Information shown
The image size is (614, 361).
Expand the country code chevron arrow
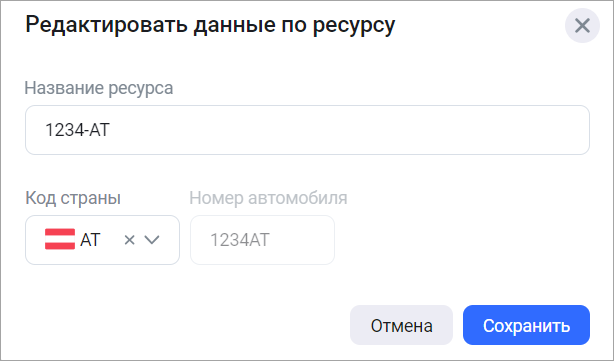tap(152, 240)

...

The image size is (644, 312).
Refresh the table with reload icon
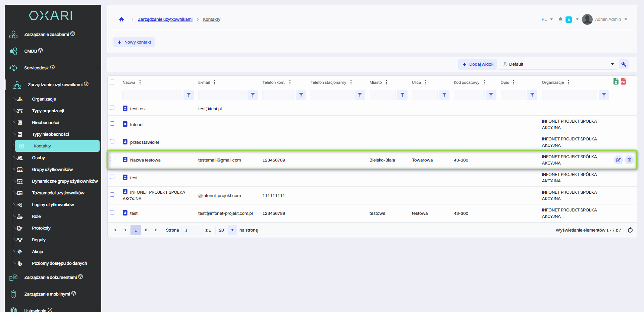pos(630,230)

---

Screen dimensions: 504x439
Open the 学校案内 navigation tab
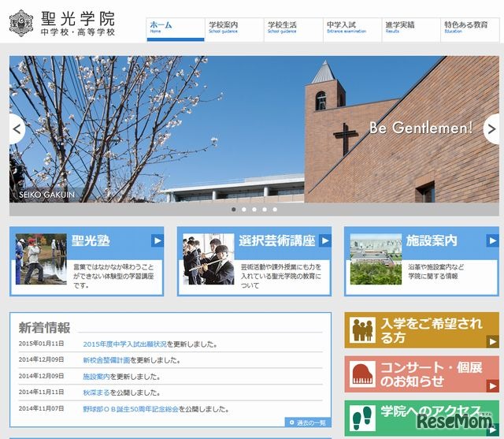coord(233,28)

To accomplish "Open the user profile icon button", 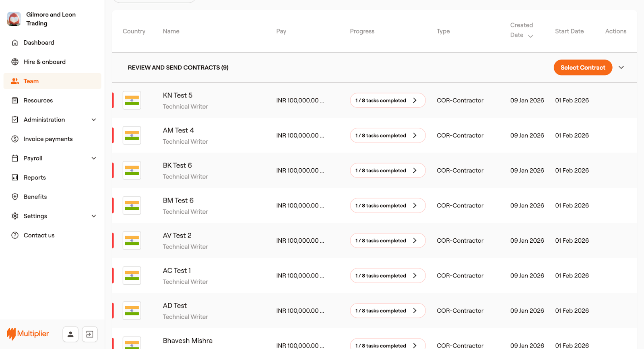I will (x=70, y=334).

Exercise details
Each line that includes the string "size" should be copied from the data.

Solution
The image size is (614, 361).
The image size is (644, 312).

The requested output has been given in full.